GPT-3 has 175 billion parameters, and is not quite human-level. Cerebras is talking about building out clusters that can handle 100 trillion parameters, about a thousand times bigger than GPT-3.
This hypothetical GPT-4 would be big enough that it shouldn't have the context window or BPE token problems of GPT-3. It would be superhumanly good at predicting token sequences-- generating text. What that would look like, exactly, is not entirely clear. (What does it mean to be twice as good as a human at writing an essay?) If it had the same architecture as previous GPTs then it wouldn't be "conscious" or be goal directed, but it would be able to correlate more information and draw conclusions that we couldn't. (Would we understand these conclusions is another open question.)
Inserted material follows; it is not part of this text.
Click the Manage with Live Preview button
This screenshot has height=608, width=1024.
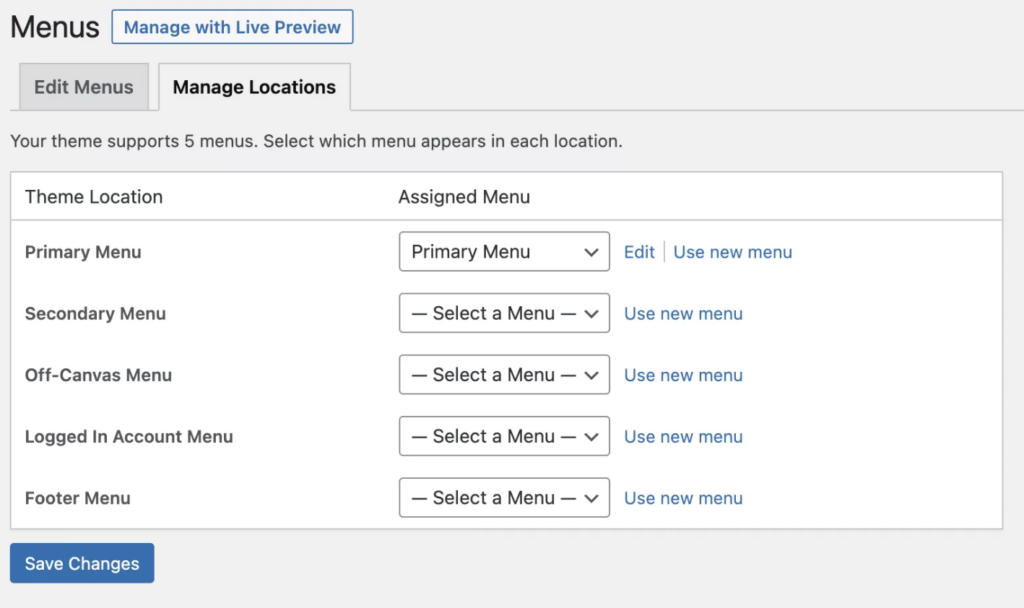(232, 27)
It would also be quite expensive to run in a capital-amortized sense, at first, maybe hundreds of dollars per word. The commercial use of such a thing would be limited. Large tech companies seem to be building AI because of how self-evidently useful it will be... eventually.
The economic case for high-cost NNs is the opposite of most automation, which started from the bottom up. If a net is expensive to train and run then you have to pursue the Tesla strategy-- start from the top down. So you need to target high-price knowledge work in terms of dollars per hour, but is tolerant of small variance, since the results are still probabilistic. In the near future you won't see NNs designing jet engines, producing complete software systems from requirements documents, or even standard grunt-level software engineering work of wiring two systems together, since you can never be quite sure GPT-programmer is producing the right work.
Similarly, GPT-lawyer or GPT-CEO would be tough to do. GPT-hollywood would be interesting, if you could get it to crank out a complete Marvel movie with superhumanly good CGI. More terrifyingly, GPT-advertiser, if it can produce super-appealing ads, would be able to pay for its own runtime at the cost of a machine hijacking human minds to plug money into gacha games or the equivalent in the 2030s.